McAfee could run, catch, return, and play special teams. Speaking of special teams, his performance during the 2002 season sent him to the Pro Bowl and caused him to be selected as an All-Pro. McAfee is the Saints Director of Player Development.
39. John Hill (1975-1984)
John Hill, the pride of Lehigh University, played ten seasons with the Saints as a center. He was one of Archie Manning's favorite linemen and best friends on the prolific Saints offensive teams of the late 70s. Along with the likes of Dave Waymer, Reggie Lewis, Louis Oubre, and Brad Edelman, they'd record the very first 'Who Dat' chant in 1983 with Ron Swoboda.
Hill was an anchor on the offensive line, blocking for many great Saints running backs throughout his career.

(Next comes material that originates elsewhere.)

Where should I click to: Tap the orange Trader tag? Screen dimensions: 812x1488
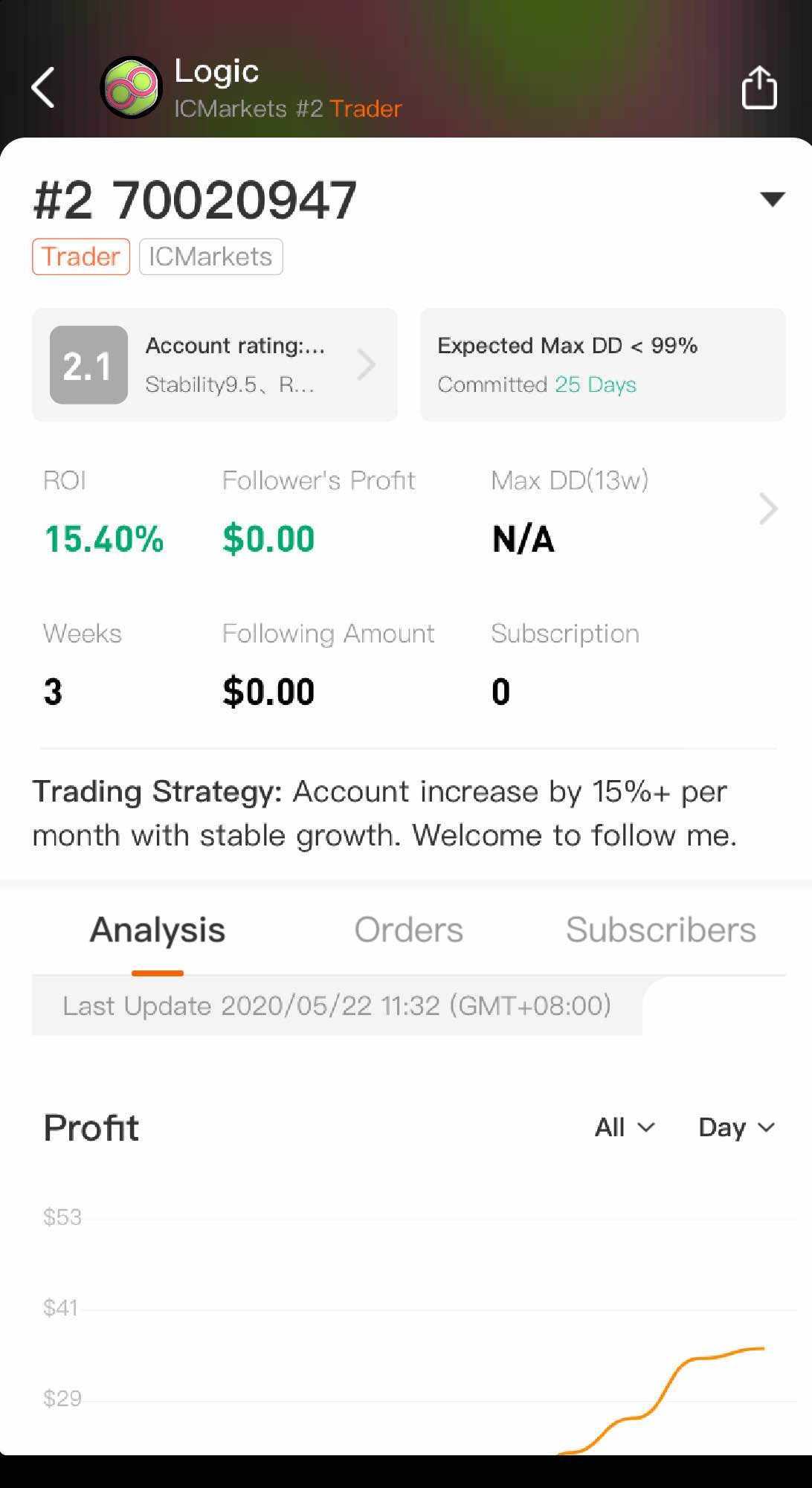click(x=81, y=257)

He was selected to the Saints Hall of Fame in 1992.
38. Reggie Bush (2006-2010)
When you think of explosive play for the New Orleans Saints, you think of Reggie Bush. After the turmoil of the 2005 season, the Saints (3-13) went into a complete rebuilding mode. It started with head coach Sean Payton, some key free agent acquisitions like Drew Brees, and then the 2006 NFL Draft class. He accounted for 33 total touchdowns between rushing, receiving, and special teams during his time with the Saints.
Run Reggie, run!
37. Frank Warren (1981-1994)
Frank Warren was a monumental staple in the Saints defense for 14 years, totaling 52.5 sacks in the process. As the franchise's fifth-highest sack artist, Warren was worth every bit of a third-round pick and then some. The Auburn product played 189 games for the black and gold, and was inducted into the Saints Hall of Fame.
Sadly, Warren's life was cut short due to a heart attack at the age of 43.
36. Jonathan Vilma (2008-2013)
The legacy of Jonathan Vilma is still talked about by many fans to this day. The two were a match made in heaven, and found each other at the perfect time. Vilma was traded to the Saints from the New York Jets in 2008 after spending the 2007 season on injured reserve.
Vilma returned to a true 4-3 middle linebacker spot with the Saints, and became the true leader of the team's defensive resurgence to help get them their first Lombardi Trophy. Naturally, Vilma was drug through the mud amid the Bounty Gate allegations, but came out on top. Outside of football, Vilma is a hell of a guy.